A deep learning project that predicts chennai's rainfall sequence for a time series and analyses current condtion as normal or flood or drought.
Predicting a future condition has always been a great boon with ML techniques. But, most of ML models fail to understand/memorise the longer dependencies. The use of Deep Learning techniques for the same has helped through to eradicate this issue. In a case to predict next day's rainfall, just a previous day's weather conditions is not sufficient. We require atleast a 15 days conditions to analyse today's weather conditions. In such situations to remember longer dependencies, LSTM model works very efficiently. An LSTM model can understand longer depndencies through its memory and reset cell structures. I have used this to predict amount of rainfall we can expect for next day for upto a long sequence of 2 years. With the predicted rainfall for next day, analysis for flood or drought or normal conditions has been done through analysing the percent of rainfall received as compared to average expected for a place in a particular month. A dataset of 12 columns with 8 notifying present atmospheric conditions and four about chennai's water level has been used to train the model.
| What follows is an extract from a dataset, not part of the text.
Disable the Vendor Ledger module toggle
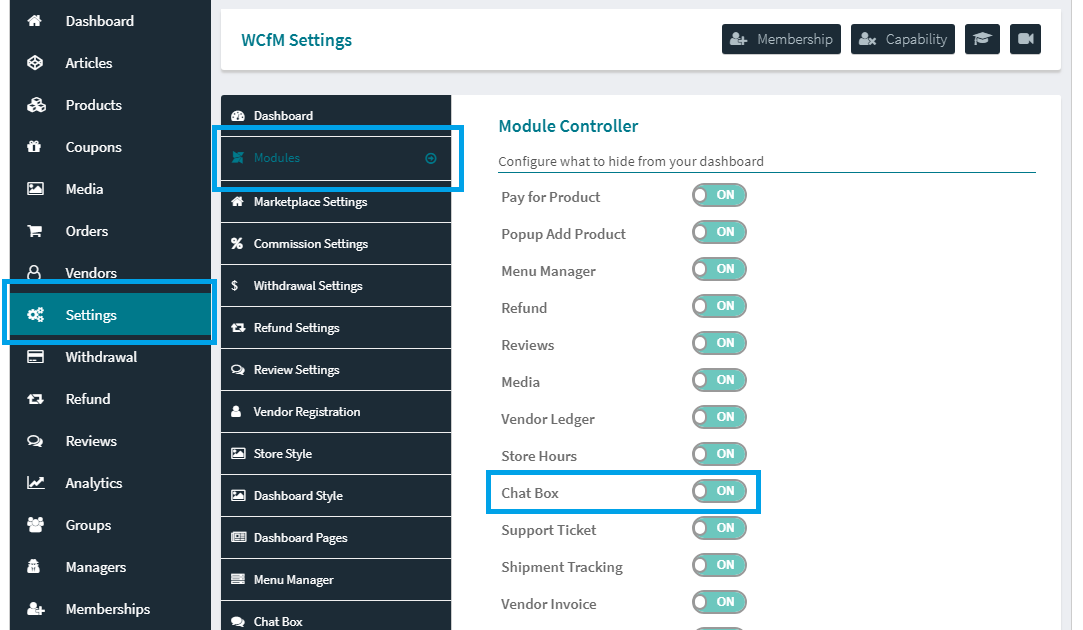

The day-wise dataset for this project has been downloaded from NASA’s Global Modelling and Assimilation Office Online. It contains a total of 12 columns and has about 4 years of daily conditions as data rows.
It contains the following weather related fields- Rainfall, Relative Humidity, Pressure, Wind Speed, Wind Direction, Snowfall, Snow-depth and Short wave irradiation (Sunlight).
The columns Snow fall and snow depth has been removed. The chennai's 4 reservoirs' water levels that has been taken from kaggle has been merged with this dataset since the rows can be identified with dates.
The RMSE for the model is 6.1. The model has predicted flood condition only once in mid march of 2018 which is when chennai had severe rainfall. Since 2018 chennai faced a severe water crisis and the model was able to predict normal and drought conditions well.